2. L'article 15 du règlement n° 17
(21) Aux termes de l'article 15 paragraphe 1 point c) du règlement n° 17, la Commission peut, par voie de décision, infliger aux entreprises des amendes d'un montant de 100 à 5 000 écus lorsque, de propos délibéré ou par négligence, elles ne se soumettent pas aux vérifications ordonnées par voie de décision prises en application de l'article 14 paragraphe 3 dudit règlement.
(22) Akzo Chemicals BV ne s'est pas soumise totalement à la vérification ordonnée par la Commission par voie de décision du 22 septembre 1993 (voir considérant 14).
(23) Sur la question de savoir si Akzo Chemicals BV s'est soustraité à la vérification de propos délibéré ou par négligence, l'entreprise en question fait observer notamment que la vérification dans les bureaux de son dirigeant pose des problèmes juridiques complexes, et qu'il n'y aurait donc pas faute. En outre, Akzo Chemicals BV a bien souligné dans sa réponse à la communication des griefs que la décision n'était pas adressée à Akzo NV et que, en outre, les inspecteurs n'avaient pas demandé expressément le premier jour de la vérification à pouvoir inspecter le bureau de M. Vogelaar.
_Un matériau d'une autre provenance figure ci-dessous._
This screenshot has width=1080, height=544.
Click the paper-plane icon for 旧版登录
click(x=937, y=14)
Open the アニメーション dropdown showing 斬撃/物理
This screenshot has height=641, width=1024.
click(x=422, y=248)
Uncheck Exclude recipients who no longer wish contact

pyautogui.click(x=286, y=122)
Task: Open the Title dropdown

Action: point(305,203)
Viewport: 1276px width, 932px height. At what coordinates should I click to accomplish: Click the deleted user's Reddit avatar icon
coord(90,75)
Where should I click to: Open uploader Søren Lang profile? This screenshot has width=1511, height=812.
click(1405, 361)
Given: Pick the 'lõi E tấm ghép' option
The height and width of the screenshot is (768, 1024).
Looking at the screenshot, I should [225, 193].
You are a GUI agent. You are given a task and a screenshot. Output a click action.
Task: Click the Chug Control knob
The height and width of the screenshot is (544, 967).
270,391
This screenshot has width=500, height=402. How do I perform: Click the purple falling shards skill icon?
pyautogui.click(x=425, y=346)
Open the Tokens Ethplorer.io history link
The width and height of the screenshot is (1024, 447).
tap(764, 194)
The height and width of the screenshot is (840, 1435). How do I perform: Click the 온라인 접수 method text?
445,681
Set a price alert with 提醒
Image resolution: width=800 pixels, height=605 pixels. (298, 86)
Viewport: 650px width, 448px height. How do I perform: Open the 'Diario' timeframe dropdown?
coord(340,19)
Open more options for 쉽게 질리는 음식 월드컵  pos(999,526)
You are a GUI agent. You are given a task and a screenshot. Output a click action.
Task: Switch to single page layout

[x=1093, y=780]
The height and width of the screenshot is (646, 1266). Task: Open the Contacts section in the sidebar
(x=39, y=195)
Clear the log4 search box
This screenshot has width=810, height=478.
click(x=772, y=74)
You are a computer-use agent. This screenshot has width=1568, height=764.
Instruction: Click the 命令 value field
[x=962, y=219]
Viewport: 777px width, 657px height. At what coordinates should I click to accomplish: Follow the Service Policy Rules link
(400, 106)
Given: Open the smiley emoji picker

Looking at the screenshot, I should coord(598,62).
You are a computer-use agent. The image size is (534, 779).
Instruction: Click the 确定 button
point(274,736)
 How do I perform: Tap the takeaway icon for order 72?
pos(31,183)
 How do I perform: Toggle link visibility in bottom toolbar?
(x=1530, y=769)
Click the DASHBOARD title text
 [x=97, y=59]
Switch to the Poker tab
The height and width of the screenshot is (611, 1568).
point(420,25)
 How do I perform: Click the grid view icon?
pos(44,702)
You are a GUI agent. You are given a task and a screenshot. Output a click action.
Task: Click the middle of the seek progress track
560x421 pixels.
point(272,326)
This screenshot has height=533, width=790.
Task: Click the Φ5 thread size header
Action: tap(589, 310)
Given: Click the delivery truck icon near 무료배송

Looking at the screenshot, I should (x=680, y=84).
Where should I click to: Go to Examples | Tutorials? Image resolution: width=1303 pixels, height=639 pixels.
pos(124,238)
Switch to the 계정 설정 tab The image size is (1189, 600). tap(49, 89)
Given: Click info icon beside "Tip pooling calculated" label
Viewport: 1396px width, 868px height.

(24) La Commission estime qu'on ne peut déduire de ces circonstances qu'Akzo Chemicals BV n'est pas responsable du refus partiel de l'entreprise de se soumettre à la vérification. Cette entreprise savait que son dirigeant avait son bureau à Arnhem. Akzo Chemicals BV aurait donc dû comprendre que ce bureau fait partie des locaux de l'entreprise et que la vérification devait donc s'étendre à celui-ci. La déclaration, inexacte dans cette optique, selon laquelle "il n'y a pas de bureau d'Akzo Chemicals BV à Arnhem" et le refus d'assurer, à partir de l'établissement d'Amersfoort, l'accès au bureau de son dirigeant signifient qu'Akzo Chemicals BV s'est soustraité à tout le moins par négligence à la vérification.
(25) Il y a donc lieu d'infliger une amende à Akzo Chemicals BV. Le comportement de cette entreprise a compromis l'exécution des tâches confiées à la Commission par l'article 89 du traité et par les prescriptions arrêtées en vertu de l'article 87 du traité. L'efficacité de la vérification ordonnée par la Commission par décision du 22 septembre 1993 dépendait en particulier de l'effet de surprise découlant du fait que l'entreprise n'avait pas été prévenue de la vérification. Akzo Chemicals BV a porté atteinte à cet effet de surprise qui vise à empêcher la destruction ou la disparition de preuves éventuelles ; en cela, elle a compromis l'efficacité de la vérification. Eu égard aux graves conséquences qui s'en suivent pour l'enquête de la Commission, il convient de fixer l'amende à 5 000 écus,
A ARRÊTE LA PRÉSENTE DÉCISION :
Article premier
Une amende de 5 000 (cinq mille) écus est infligée à Akzo Chemicals BV pour le motif que cette entreprise ne s'est pas soumise totalement à la vérification ordonnée par la Commission par décision du 22 septembre 1993 prise en application de l'article 14 paragraphe 3 du règlement n° 17, vérification lors de laquelle, au moins par négligence :
a) elle a fourni un renseignement oral inexact le 6 octobre 1993
et
b) elle n'a pas donné suite à la demande qui lui était faite de donner accès au bureau de son dirigeant statutaire le 7 octobre 1993.
Article 2
L'amende infligée à l'article 1er sera payée dans un délai de trois mois suivant la date de notification de la présente décision, en écus, au compte de la Commission des Communautés européennes n° 310-0933000-43, Banque Bruxelles-Lambert, agence européenne, rond-point Robert Schuman 5, B-1040 Bruxelles.
Le montant de cette amende porte intérêt de plein droit à compter de l'expiration du délai précité, au taux appliqué par l'Institut monétaire européen à ses opérations en écus le premier jour ouvrable du mois au cours duquel la présente décision a été adoptée, majoré de trois points et demi, soit 9,25 %.
Article 3
Akzo Chemicals BV ayant son siège statutaire à Amersfoort, adresse : Stationsplein 4, NL-3818 LE Amersfoort,
est destinataire de la présente décision.
La présente décision forme titre exécutoire conformément à l'article 192 du traité CE.